▶ Problem details:
Please set down, without any change, everything in the listing below from the line containing "About Us (65, 1495)" down to the end of the listing, including both of those ends.

▶ Entries:
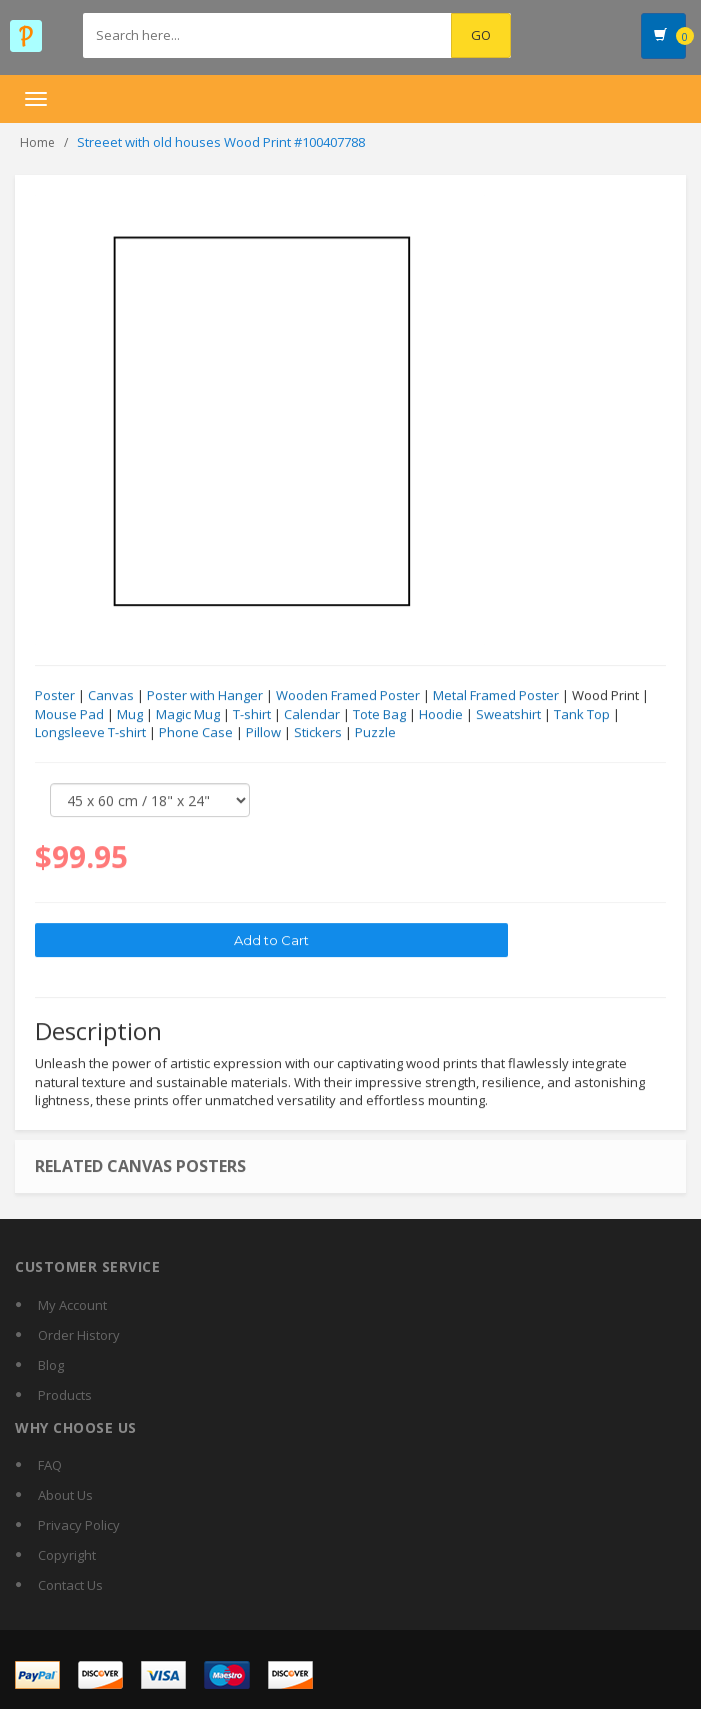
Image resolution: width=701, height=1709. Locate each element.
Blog (51, 1365)
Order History (79, 1335)
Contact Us (70, 1585)
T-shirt (252, 715)
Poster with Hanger (205, 696)
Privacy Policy (79, 1525)
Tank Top (582, 715)
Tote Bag (379, 715)
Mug (130, 715)
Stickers (318, 733)
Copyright (67, 1555)
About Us (65, 1495)
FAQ (50, 1465)
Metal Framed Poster (496, 696)
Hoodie (441, 715)
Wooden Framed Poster (348, 696)
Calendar (312, 715)
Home (37, 142)
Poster (55, 696)
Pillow (263, 733)
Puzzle (375, 733)
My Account (72, 1305)
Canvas (111, 696)
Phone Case (196, 733)
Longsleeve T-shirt (90, 733)
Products (65, 1395)
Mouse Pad (69, 715)
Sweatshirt (508, 715)
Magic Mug (188, 715)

▶ Full response:
About Us (65, 1495)
FAQ (50, 1465)
Metal Framed Poster (496, 696)
Hoodie (441, 715)
Wooden Framed Poster (348, 696)
Calendar (312, 715)
Home (37, 142)
Poster (55, 696)
Pillow (263, 733)
Puzzle (375, 733)
My Account (72, 1305)
Canvas (111, 696)
Phone Case (196, 733)
Longsleeve T-shirt (90, 733)
Products (65, 1395)
Mouse Pad (69, 715)
Sweatshirt (508, 715)
Magic Mug (188, 715)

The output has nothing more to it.